== Exercise materials ==
────────────────

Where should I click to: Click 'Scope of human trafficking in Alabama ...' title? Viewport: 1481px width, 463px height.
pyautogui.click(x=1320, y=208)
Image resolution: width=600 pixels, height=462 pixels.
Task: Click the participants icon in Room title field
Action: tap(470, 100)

────────────────

== Your goal ==
Every line of the listing above is to be set down again without any change.

== Task result ==
Where should I click to: Click 'Scope of human trafficking in Alabama ...' title? Viewport: 1481px width, 463px height.
pyautogui.click(x=1320, y=208)
Image resolution: width=600 pixels, height=462 pixels.
Task: Click the participants icon in Room title field
Action: tap(470, 100)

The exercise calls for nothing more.